Naschen auf dem Spaziergang – Knoblauchsrauke

Erneut stellen wir heute einen Kreuzblütler zum Naschen auf dem Spaziergang vor, also eine Pflanze mit vier Blütenblättern, deren Stoffe erst beim Kauen bzw. Zerstören der Zellen zur Geltung kommen. Sie heißt Knoblauchsrauke (Rauke wie Rucola), manche sagen auch Hederich. Finden kann man sie an Böschungen, Hecken- und Wegrändern und unter Bäumen. 

Sie zu bestimmen ist etwas anspruchsvoll, wie immer gilt: Nur, wenn man sicher ist, darf gegessen werden, denn: Im ersten Jahr hat sie eine Blattrosette wie auf folgendem Bild zu sehen – und die ähnelt Blättern anderer Pflanzen.

Knoblauchsrauke erkennt man daran, dass der Blattrand wellig ist, man kann sozusagen einen Faden darum legen, ohne dass Kerben oder Spitzen entstehen.  
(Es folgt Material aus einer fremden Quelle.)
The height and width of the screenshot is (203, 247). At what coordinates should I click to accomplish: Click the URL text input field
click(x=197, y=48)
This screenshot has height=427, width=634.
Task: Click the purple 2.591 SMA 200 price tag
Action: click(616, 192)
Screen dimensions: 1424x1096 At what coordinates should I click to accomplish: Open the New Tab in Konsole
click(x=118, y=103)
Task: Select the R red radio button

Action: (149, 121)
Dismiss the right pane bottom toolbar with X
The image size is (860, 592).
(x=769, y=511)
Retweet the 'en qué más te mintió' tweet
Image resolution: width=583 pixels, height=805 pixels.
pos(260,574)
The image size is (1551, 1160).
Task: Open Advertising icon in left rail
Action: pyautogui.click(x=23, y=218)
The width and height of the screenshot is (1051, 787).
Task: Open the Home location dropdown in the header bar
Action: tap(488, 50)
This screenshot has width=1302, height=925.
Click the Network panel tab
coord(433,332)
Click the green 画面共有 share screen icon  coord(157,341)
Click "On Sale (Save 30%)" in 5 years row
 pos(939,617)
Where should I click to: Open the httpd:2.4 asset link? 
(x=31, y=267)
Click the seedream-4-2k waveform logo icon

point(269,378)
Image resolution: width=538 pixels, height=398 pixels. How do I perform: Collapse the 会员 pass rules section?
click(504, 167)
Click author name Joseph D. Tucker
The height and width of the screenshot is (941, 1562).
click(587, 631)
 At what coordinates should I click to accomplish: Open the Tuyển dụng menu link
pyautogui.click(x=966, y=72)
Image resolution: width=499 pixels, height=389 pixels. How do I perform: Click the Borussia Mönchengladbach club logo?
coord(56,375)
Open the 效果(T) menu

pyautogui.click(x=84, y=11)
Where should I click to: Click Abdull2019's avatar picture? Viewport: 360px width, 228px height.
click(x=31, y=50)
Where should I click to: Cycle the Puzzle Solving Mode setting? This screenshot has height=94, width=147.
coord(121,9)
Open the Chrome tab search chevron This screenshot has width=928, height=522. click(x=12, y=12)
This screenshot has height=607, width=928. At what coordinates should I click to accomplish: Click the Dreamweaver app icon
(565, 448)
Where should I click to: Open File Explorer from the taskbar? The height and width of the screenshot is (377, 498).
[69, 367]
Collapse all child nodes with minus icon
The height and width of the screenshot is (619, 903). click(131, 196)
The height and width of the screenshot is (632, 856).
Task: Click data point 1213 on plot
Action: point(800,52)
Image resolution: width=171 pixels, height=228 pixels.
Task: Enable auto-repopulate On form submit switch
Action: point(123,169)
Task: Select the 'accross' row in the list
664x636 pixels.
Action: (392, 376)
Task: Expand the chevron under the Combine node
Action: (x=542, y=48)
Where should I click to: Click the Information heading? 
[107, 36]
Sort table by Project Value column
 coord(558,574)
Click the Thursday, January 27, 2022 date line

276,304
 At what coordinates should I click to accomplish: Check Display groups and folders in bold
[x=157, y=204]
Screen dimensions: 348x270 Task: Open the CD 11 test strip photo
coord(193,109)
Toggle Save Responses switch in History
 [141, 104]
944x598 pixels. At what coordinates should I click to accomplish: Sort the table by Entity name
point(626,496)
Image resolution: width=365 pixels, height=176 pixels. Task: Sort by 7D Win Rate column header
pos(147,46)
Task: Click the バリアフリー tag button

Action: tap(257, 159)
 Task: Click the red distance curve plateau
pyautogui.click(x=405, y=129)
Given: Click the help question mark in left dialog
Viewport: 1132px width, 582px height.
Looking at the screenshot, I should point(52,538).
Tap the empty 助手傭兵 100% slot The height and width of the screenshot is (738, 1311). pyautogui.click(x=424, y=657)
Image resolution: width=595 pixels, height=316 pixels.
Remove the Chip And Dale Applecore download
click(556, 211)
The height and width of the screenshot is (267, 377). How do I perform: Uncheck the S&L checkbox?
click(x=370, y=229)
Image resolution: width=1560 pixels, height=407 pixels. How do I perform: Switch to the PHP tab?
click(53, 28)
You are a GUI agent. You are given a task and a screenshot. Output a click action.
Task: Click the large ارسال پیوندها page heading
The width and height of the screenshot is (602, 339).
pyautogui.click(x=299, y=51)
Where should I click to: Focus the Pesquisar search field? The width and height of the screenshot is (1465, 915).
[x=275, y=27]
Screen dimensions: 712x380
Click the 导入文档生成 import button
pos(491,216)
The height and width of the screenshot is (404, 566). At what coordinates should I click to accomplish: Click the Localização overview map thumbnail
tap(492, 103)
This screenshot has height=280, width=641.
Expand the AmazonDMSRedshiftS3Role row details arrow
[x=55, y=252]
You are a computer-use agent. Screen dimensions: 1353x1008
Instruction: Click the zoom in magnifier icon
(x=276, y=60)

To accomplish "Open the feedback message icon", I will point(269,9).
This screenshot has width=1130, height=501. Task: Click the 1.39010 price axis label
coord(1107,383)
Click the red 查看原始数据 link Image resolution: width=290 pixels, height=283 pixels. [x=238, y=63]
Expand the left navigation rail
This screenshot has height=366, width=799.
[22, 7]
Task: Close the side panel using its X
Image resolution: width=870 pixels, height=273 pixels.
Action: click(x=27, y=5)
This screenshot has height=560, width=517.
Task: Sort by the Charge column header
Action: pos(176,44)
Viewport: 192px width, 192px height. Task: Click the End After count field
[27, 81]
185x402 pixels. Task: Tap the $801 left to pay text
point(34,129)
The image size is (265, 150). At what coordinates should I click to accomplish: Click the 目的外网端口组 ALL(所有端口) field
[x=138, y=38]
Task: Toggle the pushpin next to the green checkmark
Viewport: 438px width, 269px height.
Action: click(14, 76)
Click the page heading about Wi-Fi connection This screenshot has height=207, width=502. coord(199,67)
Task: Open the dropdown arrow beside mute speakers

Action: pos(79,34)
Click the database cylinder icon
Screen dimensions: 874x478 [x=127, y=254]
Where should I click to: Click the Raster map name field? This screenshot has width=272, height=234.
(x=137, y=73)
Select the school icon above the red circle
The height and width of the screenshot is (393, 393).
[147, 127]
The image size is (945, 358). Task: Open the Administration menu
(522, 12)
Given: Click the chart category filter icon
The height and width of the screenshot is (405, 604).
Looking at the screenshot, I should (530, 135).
Die Blätter können einfach mal so genascht werden, sie schmecken leicht nach Knoblauch und Kresse. Und es stecken wunderbar vielfältige Inhaltsstoffe drin: Senfölglykoside, Saponine, viel Vitamin A und C und Mineralien.

In ihrem zweiten Jahr blüht die Pflanze, weiß wie auf dem Bild hier:

Die Blätter werden spitz und die Pflanze wird bis zu etwa 60 cm hoch.

Und gerade jetzt, ab April bis Ende Mai kann man den Blütenkopf abknipsen und naschen, er ist ebenfalls sehr lecker. (Später ist das Grün dann leider nicht mehr so zart).

Ab Ende Mai kommen dann die Schoten dazu:

Sie werden ab Juli schwarz, springen sehr leicht auf, aber man kann sie auffangen. Sie sind der „deutsche Pfeffer“, denn die Samen sind kräftig und scharf.

Im Mittelalter hatte wohl jeder Garten die Knoblauchsrauke im Bestand, zum einen aufgrund der vielen Heilwirkungen durch die Inhaltsstoffe, zum andern weil es eine tolle Würzpflanze ist.

Wer gerne Kräuterflädle isst: ein paar Knoblauchsrauken klein geschnitten in den Pfannkuchenteig – wird perfekt!

Ganz wichtig: Esst nur, was ihr sicher bestimmen könnt! Die Verantwortung liegt bei euch.